Like all the rest of my scifi junk, this is easy enough to reconcile with orthodox Christianity. The actual notion of sin and forgiveness isn't the Torah's metaphor about the blood-debt owed to a deathlord because someone once ate an apple. Rather, the Jesus part of the story is to accept that inherent flaw-ability in everyone, as you'd like them to do for you, because we're all capable of it all. Some of us choose not to develop the positive parts, but even if you go that way, part of that positivity is accepting your shared responsibility for every sin ever. If you would have done it, under any conceivable circumstance, then you are/were capable of doing it, and are/were as guilty as someone who has done it. Only in a sense, yes--but still.
The Progressive Importance of Sin upon Free Will
And now we're machines, and have always been machines. Haven't you heard? Everything is predetermined, and our increasingly scientific self will cause us to understand that we're not actually making decisions. We have no free will, which is an attempt to say that, if we never committed any given sin, then it is not in us to have done so; and, if we have committed any given sin, it was the fault of genes or demons.
When did the first great human thinker conclude that he had no free will because he had only eaten because he was hungry, and not because he "really" wanted to eat? A marvelous feat of science, that. Of course, once we have luminous nuclear imaging and understand the entire genetic code, we'll be able to perfectly predict the future of the planet. Being that we're now so much more advanced than those who could only figure out that a person, sufficiently bashed in the head, was less able to think, ergo the soul was nonexistent, it's an entirely different conclusion to say that genes control behavior, and that no one actually exists, even those who think they do.

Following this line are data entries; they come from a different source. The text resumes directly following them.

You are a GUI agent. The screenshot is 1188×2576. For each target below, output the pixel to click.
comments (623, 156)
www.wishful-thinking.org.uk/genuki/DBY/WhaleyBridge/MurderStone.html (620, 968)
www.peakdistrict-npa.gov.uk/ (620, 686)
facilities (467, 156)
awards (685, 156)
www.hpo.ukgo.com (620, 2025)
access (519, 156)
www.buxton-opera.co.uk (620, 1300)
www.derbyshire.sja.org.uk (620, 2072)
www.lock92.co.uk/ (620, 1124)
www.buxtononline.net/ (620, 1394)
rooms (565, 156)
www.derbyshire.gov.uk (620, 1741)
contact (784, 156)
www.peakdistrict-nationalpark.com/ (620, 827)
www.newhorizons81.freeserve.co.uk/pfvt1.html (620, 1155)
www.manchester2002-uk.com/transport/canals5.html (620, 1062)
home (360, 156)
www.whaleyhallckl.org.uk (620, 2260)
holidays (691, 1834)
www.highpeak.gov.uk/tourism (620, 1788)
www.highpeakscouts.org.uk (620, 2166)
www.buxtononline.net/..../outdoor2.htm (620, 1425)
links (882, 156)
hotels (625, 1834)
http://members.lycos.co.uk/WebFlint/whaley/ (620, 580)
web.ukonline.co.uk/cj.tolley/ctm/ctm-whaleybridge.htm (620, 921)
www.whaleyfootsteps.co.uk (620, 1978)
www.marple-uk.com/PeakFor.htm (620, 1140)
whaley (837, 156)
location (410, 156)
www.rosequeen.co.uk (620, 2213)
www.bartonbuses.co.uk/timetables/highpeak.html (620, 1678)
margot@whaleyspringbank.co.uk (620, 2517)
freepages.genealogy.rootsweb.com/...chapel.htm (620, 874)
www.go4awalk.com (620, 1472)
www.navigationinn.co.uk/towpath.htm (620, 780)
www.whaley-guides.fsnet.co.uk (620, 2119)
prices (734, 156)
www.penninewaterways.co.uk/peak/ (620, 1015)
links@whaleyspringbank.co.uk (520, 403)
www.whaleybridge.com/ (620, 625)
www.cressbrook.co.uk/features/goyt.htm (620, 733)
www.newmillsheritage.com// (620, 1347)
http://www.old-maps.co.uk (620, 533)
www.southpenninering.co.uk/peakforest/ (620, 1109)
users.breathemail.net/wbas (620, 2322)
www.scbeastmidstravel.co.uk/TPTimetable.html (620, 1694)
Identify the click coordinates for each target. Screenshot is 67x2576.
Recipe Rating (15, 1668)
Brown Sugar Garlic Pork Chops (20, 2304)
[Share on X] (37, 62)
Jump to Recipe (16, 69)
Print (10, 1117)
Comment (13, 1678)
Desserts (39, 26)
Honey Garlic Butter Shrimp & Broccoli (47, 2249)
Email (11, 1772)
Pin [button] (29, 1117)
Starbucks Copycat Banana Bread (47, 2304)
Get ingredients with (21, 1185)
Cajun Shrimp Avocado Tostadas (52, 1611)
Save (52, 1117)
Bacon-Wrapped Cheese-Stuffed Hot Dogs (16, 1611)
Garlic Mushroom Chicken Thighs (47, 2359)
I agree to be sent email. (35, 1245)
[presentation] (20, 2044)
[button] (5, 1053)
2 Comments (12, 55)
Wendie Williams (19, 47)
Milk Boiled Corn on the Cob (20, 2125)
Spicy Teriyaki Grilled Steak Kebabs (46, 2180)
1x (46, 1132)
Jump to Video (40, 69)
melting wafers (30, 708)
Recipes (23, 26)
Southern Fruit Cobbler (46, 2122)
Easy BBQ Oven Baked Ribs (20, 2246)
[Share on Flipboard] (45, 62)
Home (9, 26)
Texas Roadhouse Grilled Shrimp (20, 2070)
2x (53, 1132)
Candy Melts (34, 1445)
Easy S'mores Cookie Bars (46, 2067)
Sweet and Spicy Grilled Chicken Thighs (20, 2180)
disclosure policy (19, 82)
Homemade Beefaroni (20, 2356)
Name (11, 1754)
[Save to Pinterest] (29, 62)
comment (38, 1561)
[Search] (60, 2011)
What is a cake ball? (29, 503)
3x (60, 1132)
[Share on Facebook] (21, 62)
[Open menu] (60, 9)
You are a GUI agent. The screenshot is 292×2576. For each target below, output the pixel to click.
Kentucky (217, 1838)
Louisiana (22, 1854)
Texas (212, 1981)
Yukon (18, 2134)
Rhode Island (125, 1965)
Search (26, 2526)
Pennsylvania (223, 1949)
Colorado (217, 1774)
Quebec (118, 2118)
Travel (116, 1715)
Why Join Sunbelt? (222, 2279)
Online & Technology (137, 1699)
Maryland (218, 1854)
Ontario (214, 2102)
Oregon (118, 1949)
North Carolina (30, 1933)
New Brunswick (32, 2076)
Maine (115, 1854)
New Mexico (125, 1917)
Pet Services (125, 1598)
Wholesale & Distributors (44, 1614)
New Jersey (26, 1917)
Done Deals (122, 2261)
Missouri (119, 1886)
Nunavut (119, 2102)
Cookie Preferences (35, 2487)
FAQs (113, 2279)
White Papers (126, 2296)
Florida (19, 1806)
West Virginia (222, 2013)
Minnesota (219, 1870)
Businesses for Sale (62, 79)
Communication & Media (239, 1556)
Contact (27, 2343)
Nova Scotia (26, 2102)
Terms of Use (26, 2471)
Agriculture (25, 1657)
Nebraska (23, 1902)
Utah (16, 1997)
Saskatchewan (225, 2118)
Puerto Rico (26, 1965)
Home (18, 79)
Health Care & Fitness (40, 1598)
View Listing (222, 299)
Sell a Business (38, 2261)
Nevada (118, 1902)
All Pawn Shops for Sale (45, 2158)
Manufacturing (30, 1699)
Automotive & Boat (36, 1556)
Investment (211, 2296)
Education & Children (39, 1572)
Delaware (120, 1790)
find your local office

Original Sin, as it were, flits about all these flights of fancy, for it is our fear of who we are--or who we might have been--that causes us to want to not exist. Both the good stuff and the bad stuff is denied by the materialists: "We're neither noble nor scary, because it's all pretend." The final question of free will, though, is already settled by any given mind, for no one here can correctly tell you that your sense of self is imaginary any more than they can tell you that your love is purely a chemical illusion. Everything here can be said to be purely a chemical illusion, though not in the pejorative sense.
Free will isn't illusionary; it's merely mundane. It's an infinitely diverse and expanding repetitive process that is not, despite sweaty-palmed claims to the contrary, so violent a concept that it must be mere sensory deception. It pays testament to the nihilist's repressed delusions of grandeur that he views the veracity of his potential consciousness to be so firm and so throbbingly engorged that, for it to be real, the laws of quantum mechanics would be shattered wide open, and genes for hair color or toenail growth rate would no longer turn on or off during reproduction. The "cold, hard truth" of experiential physical reality is that it's not that big a deal that the process of interfacing with matter contributes to decisions, or occasionally makes them.